Dave brings attention to the SEC's lawsuit against Jump Trading for market manipulation, highlighting a critical misstep by Gary Gensler in targeting jurisdiction rather than prosecuting fraud. This lawsuit underscores the ongoing challenges within the crypto regulatory environment.
Notable Quote:
Dave Weisberger [04:20]: "If we all know, I mean, whether they did it or not... it tells you that Gensler... could have been prosecuting fraud... but instead, he did not."
Mike shares his bearish outlook for the stock market, predicting a 10% correction in the S&P 500 due to overvaluation and impending tariff implementations under the new administration. He anticipates Bitcoin may drop by 30% in response but sees this as a potential buying opportunity at discounted rates.
Notable Quote:
Mike [10:04]: "We're going to see a 10% correction S&P 500 this year. When it does, Bitcoin probably should drop 30%... it's a great trading environment to lay in some bitcoin at a discount."
The discussion explores the Bitcoin to Gold ratio, currently at 36, matching its 2021 highs. Scott questions whether the Department of Government Efficiency might encourage a market correction to stabilize the economy before midterm elections.
Notable Quote:
Scott Melker [15:56]: "It's right at that high from 2021... it's easy to see it's a peak."
Dave counters by suggesting that removing regulatory barriers could foster private innovation, potentially benefiting Bitcoin in the long run.
Notable Quote:
Dave Weisberger [08:30]: "Having a regulator that keeps the playing field level... is extremely important."
James and Mike engage in a debate over the future trajectory of Bitcoin and other assets. Mike predicts a severe deflationary environment fueled by global economic factors, leading to significant market corrections. Conversely, James emphasizes the role of financialization and government policy in sustaining asset inflation.
Notable Quotes:
The conversation shifts to investment strategies, with Mike advocating for U.S. Treasury long bonds as the next big trade, while Dave remains bullish on Bitcoin, anticipating opportunities for accumulation following market downturns.
Notable Quotes:
Dave highlights upcoming regulatory changes that could potentially integrate Bitcoin more deeply into mainstream financial services, allowing broker dealers to offer Bitcoin trading services seamlessly. This regulatory advancement is seen as a catalyst for broader adoption and price appreciation.
Notable Quote:
Dave Weisberger [48:43]: "The entire brokerage community... is going to change. No longer is it, you know, are we looking at things like... I think that people need to understand from the supply-demand dynamic, a lot's likely to change."
As the episode wraps up, the guests reflect on the complex interplay between government policy, market dynamics, and Bitcoin's future. Scott expresses optimism for the year ahead, hinting at new, bold predictions for 2025.
Notable Quote:
Scott Melker [58:16]: "The best part is that we'll be here to find out... Going into 2025."

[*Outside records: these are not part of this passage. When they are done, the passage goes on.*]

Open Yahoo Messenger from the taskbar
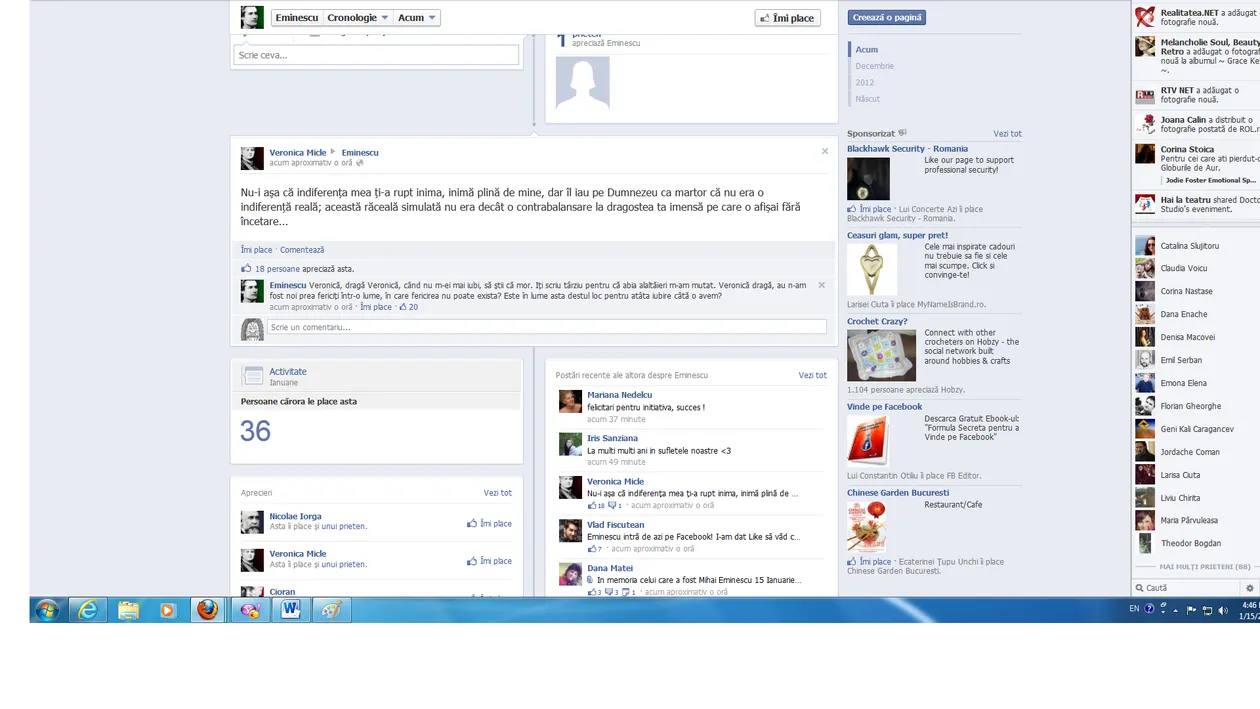 pyautogui.click(x=249, y=610)
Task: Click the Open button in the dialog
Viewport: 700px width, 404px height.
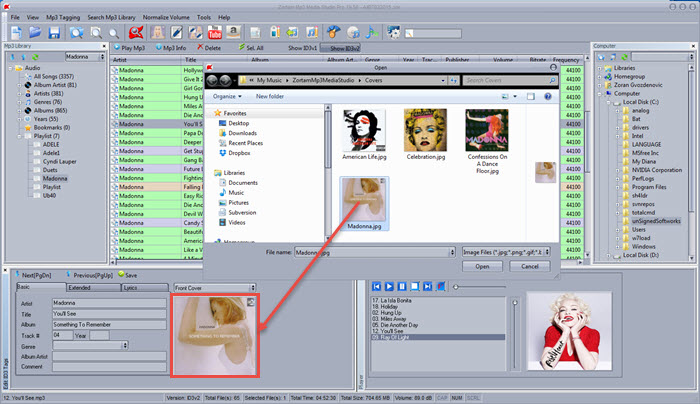Action: pos(482,267)
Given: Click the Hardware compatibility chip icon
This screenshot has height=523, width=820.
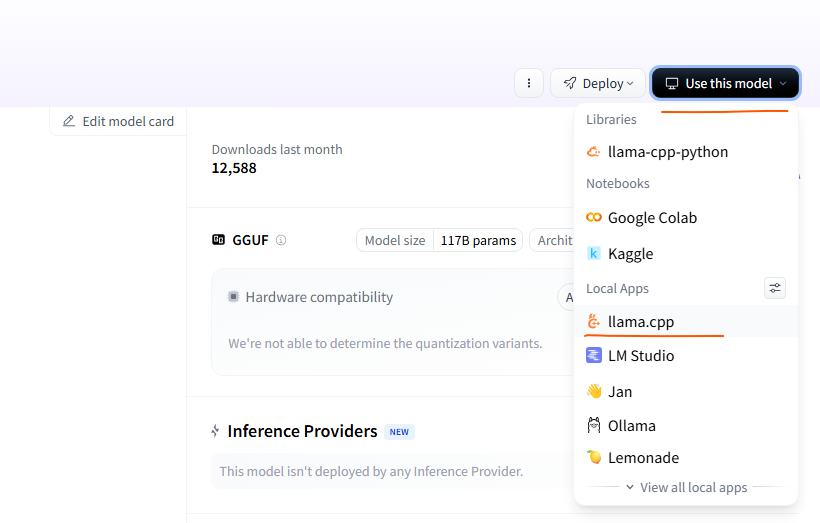Looking at the screenshot, I should [x=234, y=297].
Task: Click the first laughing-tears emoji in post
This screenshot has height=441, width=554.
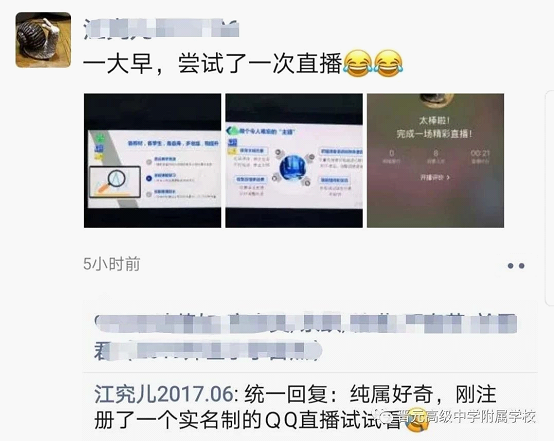Action: 358,64
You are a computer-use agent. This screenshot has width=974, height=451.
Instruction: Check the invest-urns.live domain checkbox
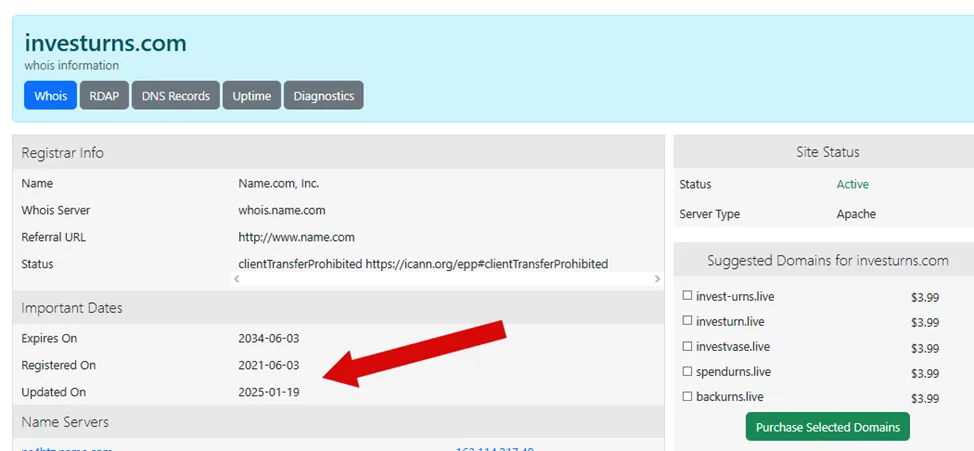click(687, 296)
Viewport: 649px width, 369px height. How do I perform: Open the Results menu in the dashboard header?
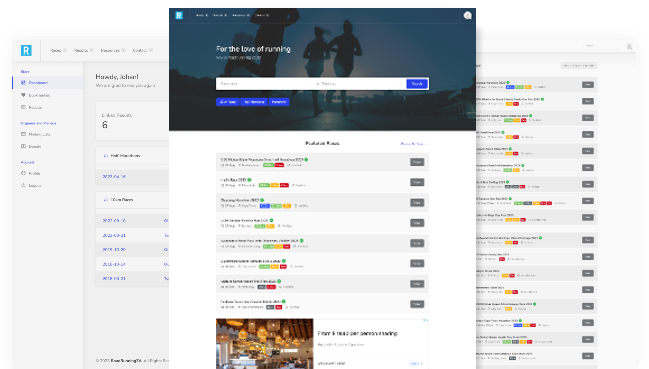point(83,50)
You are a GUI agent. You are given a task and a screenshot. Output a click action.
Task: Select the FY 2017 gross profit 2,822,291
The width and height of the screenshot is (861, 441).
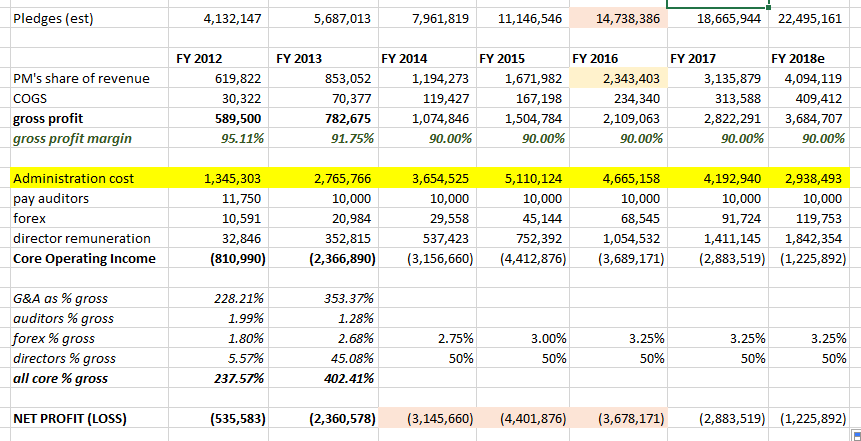tap(713, 119)
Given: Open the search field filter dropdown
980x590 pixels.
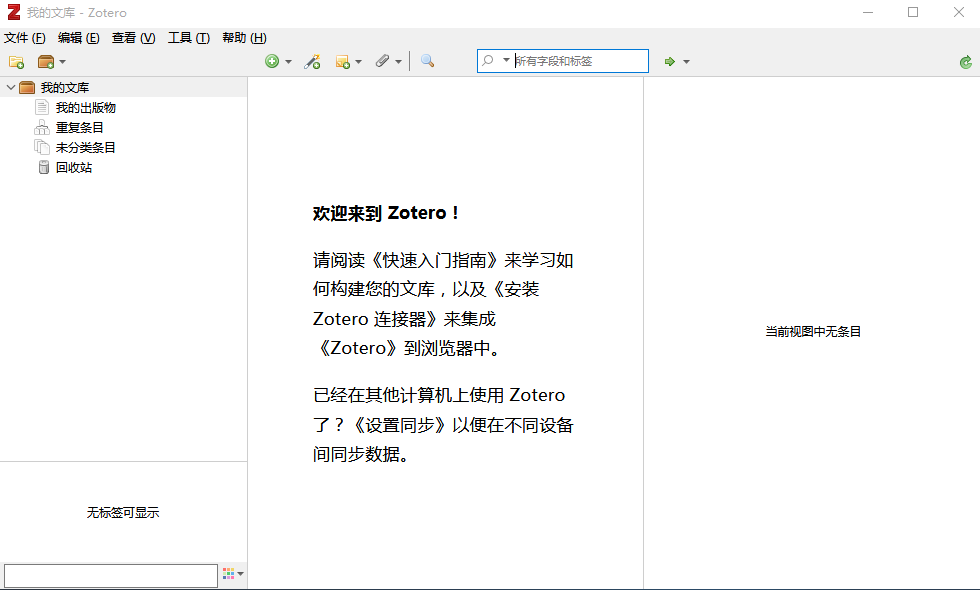Looking at the screenshot, I should pos(505,60).
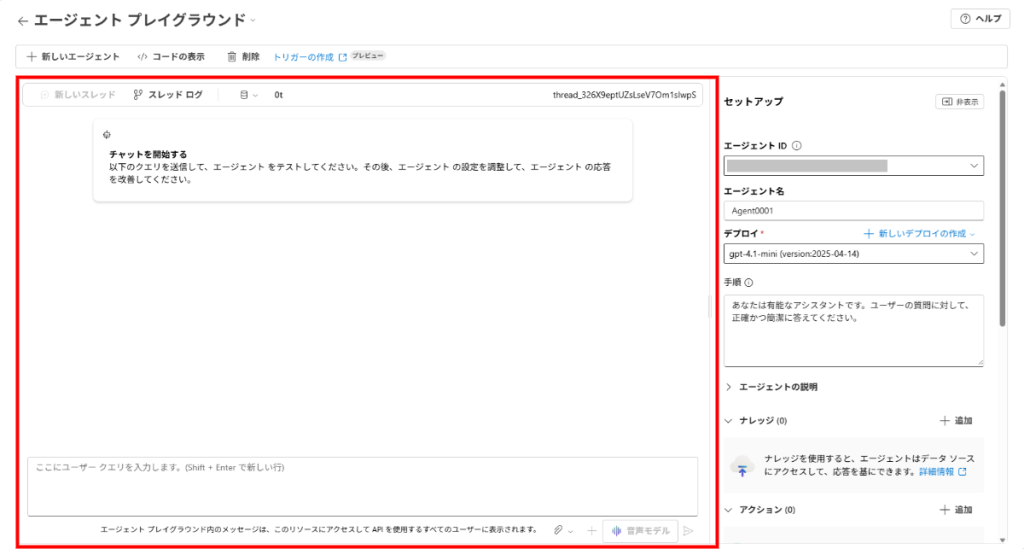
Task: Click the back arrow beside エージェント プレイグラウンド
Action: click(22, 20)
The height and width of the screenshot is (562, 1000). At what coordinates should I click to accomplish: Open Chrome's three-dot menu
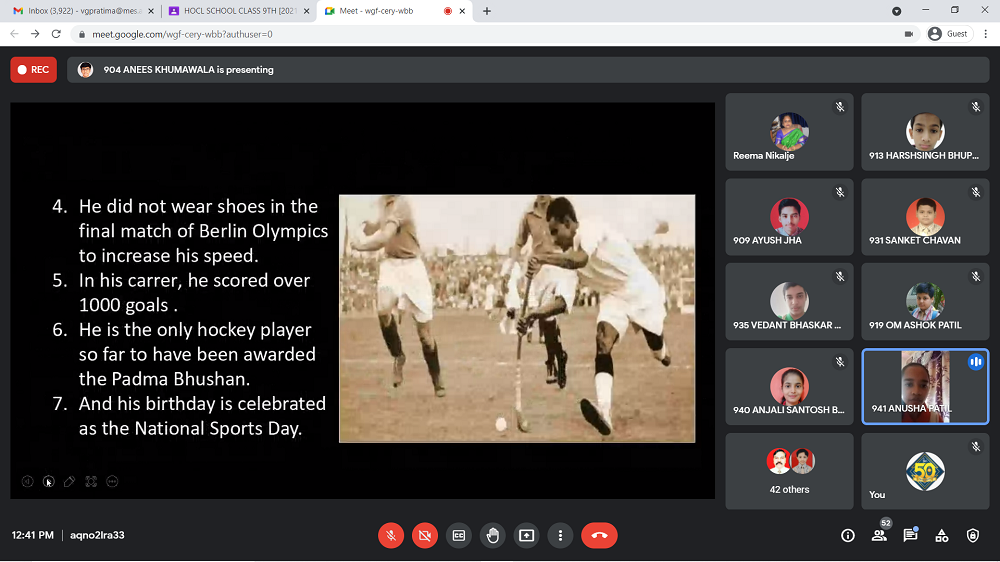985,33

This episode of "The Wolf Of All Streets" offers a comprehensive analysis of Bitcoin's recent performance within the broader context of macroeconomic trends and regulatory shifts. The panel's diverse perspectives provide listeners with a nuanced understanding of potential market corrections, investment strategies, and the evolving role of government in shaping the future of cryptocurrencies.
For those keen on navigating the intricate world of Bitcoin and financial markets, Scott Melker and his All-Star crew deliver invaluable insights and forward-thinking predictions that are both thought-provoking and actionable.
Note: The timestamps provided correspond to the moments when the notable quotes were mentioned in the transcript, ensuring accurate attribution and context.